Playing for the Lord


"Work willingly at whatever you do, as though you were working for the Lord rather than for people..." – Colossians 3:23


As athletes, we play with the abilities God has given us. But what really drives us to play the game? For some it’s the praise of parents, coaches, and friends or awards and medals. Often our self-worth and dedication to the game is driven purely on the thoughts, praises and criticisms of others.

One of the toughest parts of an athlete’s performance is to be mentally focused on the game. Letting outside praise and distractions guide us will often lead to inconsistently good or poor performances. To stay mentally tough, we need to remember the race set before us—the eternal race for God’s glory, not our own. This means playing with good sportsmanship, integrity, a competitive spirit, and using our talents to the best of our abilities. Focusing on Christ in sport takes a positive attitude and willingness to work harder even when we feel unnoticed. In some instances, that may mean being a team player in ways other than anticipated or hoped for; such as instead of making the winning point, we could become servants by helping our teammates improve at every practice or encourage them off the court.

In the end, God gives out the rewards. Christ calls us to be competitors for Him. He loves us when we use what He has given us to be the best we possibly can—working and playing for Him, not for others.

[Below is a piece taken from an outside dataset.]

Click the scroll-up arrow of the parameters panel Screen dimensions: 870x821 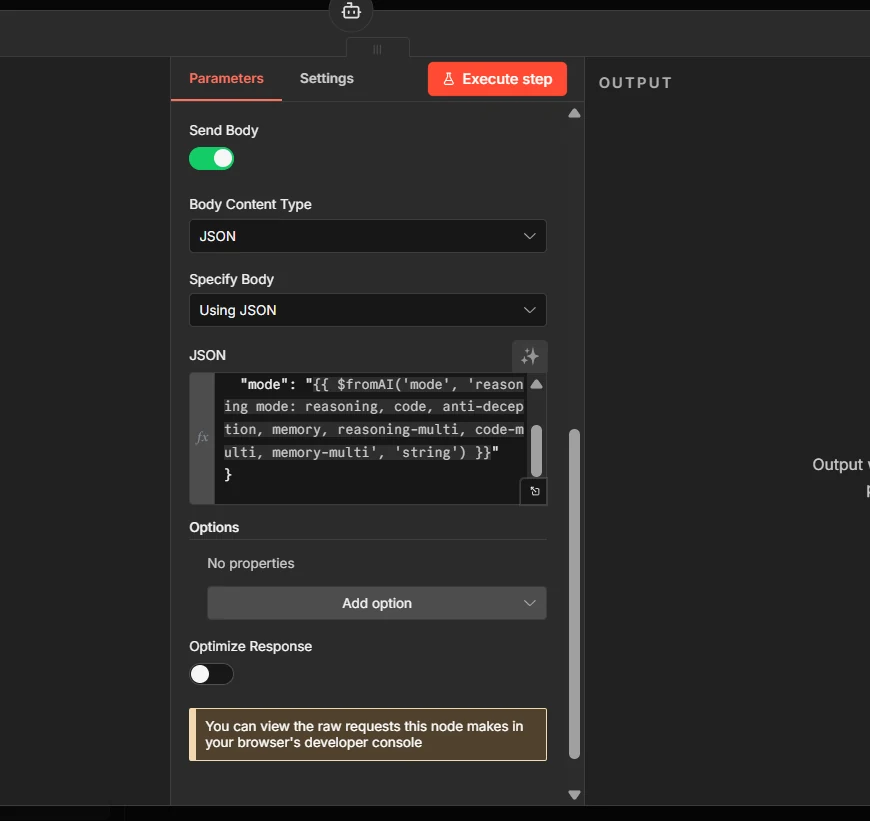click(x=574, y=113)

  • Do you seek praise from your teammates, coaches, parents or all of the above?
  • How does the praise of others affect your performance?
  • What are some tangible athletic goals you could set to better focus on playing for the Lord?

Matthew 25:14-30; Mark 9:35; John 12:26


God, I know that I get caught up in the distractions and approval of this world. Father, help me to focus on You and the abilities You have blessed me with—to train, compete and strive to be the best while competing for You. Amen.